As Mitch started to slip away, I found myself descending into a dark wilderness wherein I could see very little. The further we traveled into this wilderness of grief and sorrow the more difficult the terrain and the thicker the fog. I would hold my son’s face and tell him how much he meant to me. I would kiss and hug him and try to assure him – but inside I was terrified of losing him. I love him so very much. With each minute, each day, the wilderness became ever dark and perplexing. I have never known a wilderness such as this.

My wife came into my office today with tears in her eyes and said, “I know it’s officially tomorrow night (the morning of March 2nd) that Mitch passed away, but the day was on a Friday last year. Today is Friday.” Tears filled my eyes, too. I realized then I am still navigating the wilderness of grief. And what a wilderness it is… 
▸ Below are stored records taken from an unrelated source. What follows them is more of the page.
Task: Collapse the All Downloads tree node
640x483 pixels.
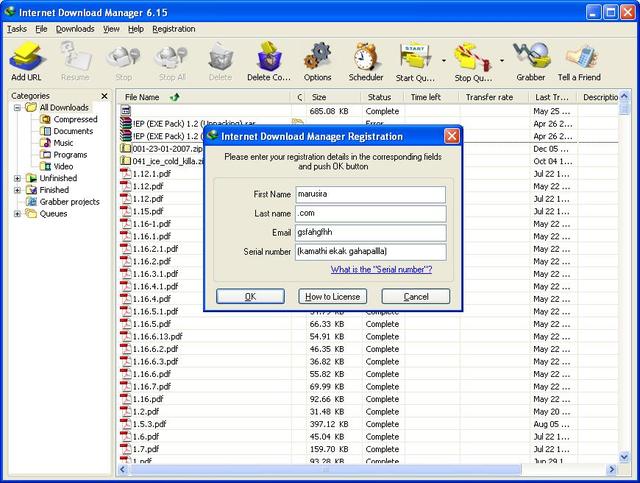Action: (17, 107)
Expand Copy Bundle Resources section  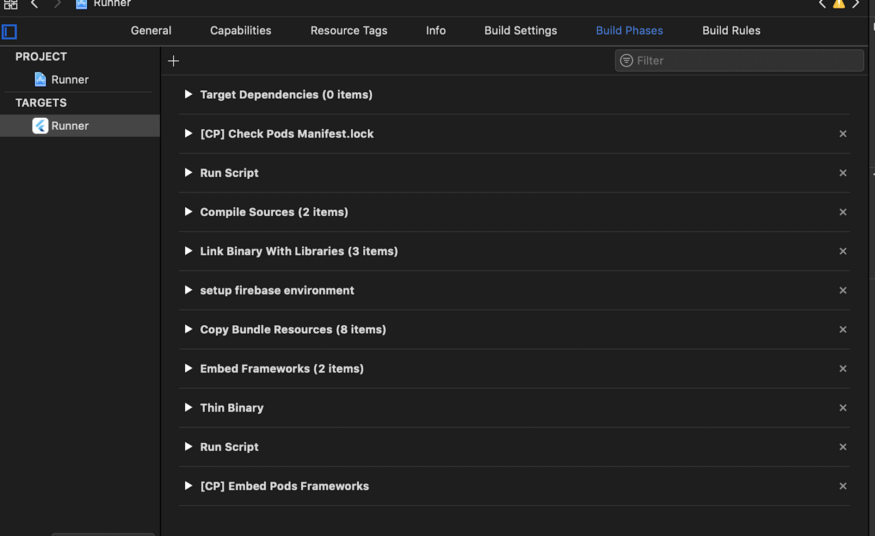[x=188, y=329]
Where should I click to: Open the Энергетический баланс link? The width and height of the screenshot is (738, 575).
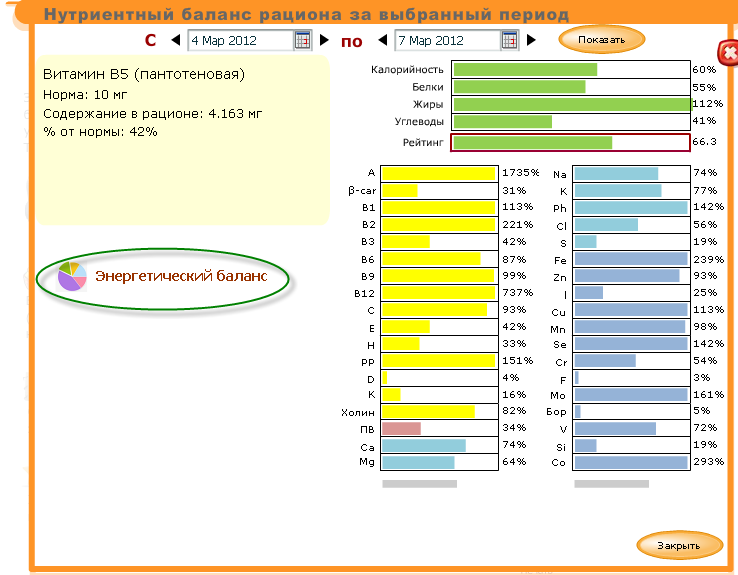coord(181,276)
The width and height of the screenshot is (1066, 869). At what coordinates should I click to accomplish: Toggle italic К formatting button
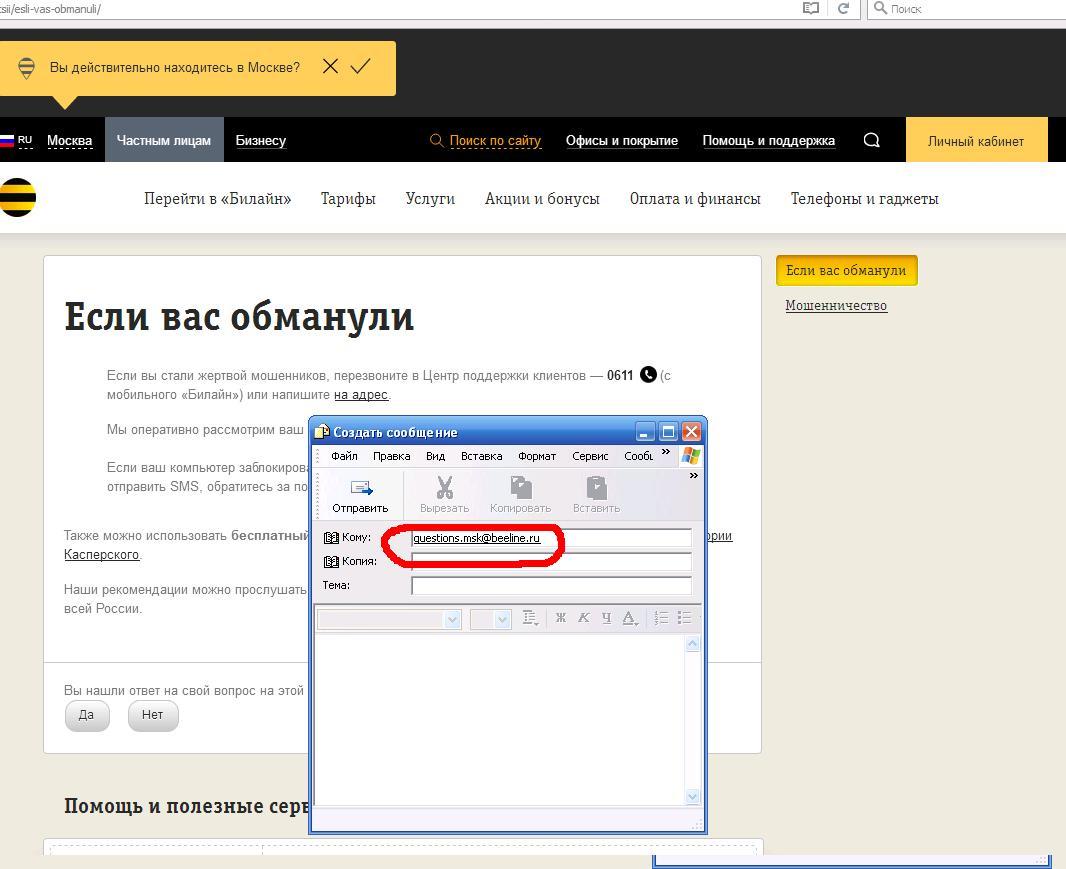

The other day I stumbled upon a journal entry I wrote when I was 19 years old. I had all but forgotten about the dream – but somehow I had the presence of mind to write it down over 20 years ago. In my dream I was travelling in a forest heading to some place important, but I couldn't put my finger on where. I also had a wife and children but I couldn't see their faces and I didn't know their numbers, yet I knew they belonged to me and me them. Each of them was carrying picture frames. As we made our journey through the thick forest, at some point I realized someone was missing and I began to desperately search for my child. I was in a panic, and then my dream ended.

As I read my journal entry I lost my breath. I am now beginning to understand the meaning of that dream so many years later - and I can’t help but contemplate what God was trying to tell me about my future. He spoke to me, and I listened … and I wrote it down… but I didn't understand it. If there is one thing I've learned in my own journey; it is one thing to receive a personal revelation (or answer, or warning) but quite another to understand it. 

I have discovered that while navigating my wilderness I must learn to rely on my spiritual hearing, not just spiritual sight. And learning to hear is a delicate and personal thing – borne of personal acquaintance. 

Suppose I told you outside there were 2,000 mothers – one of which was mine. And say I blindfold you and told you to find her. I could describe her to you; I might say she’s 5.5, blonde short hair, a beautiful smile and kind voice. If I sent you out there to find her ---- you couldn't do it. Yet if you were to blindfold me I could find her in minutes. Why? Because I know her voice. So it is with God. 

I am still navigating the wilderness of grief - almost as if blindfolded. But I have ears to hear. And while I may stumble and fall to my bruised knees in sorrow, I will get up and follow that voice that whispers ever so gently. A voice that is so quiet that if I’m preoccupied, I may not hear it at all. 

One day, at the end of my wilderness, when I have learned what I must, I know I will see my son again. Only this time I will hold Mitchell’s face not in sorrow but in deep relief … for I will have closed the loop on that dream I had so many years ago; I will have found my son who was lost from my sight. And I will thank my wilderness for teaching me to hear my Father’s voice … a voice that is leading me home. I hear Him.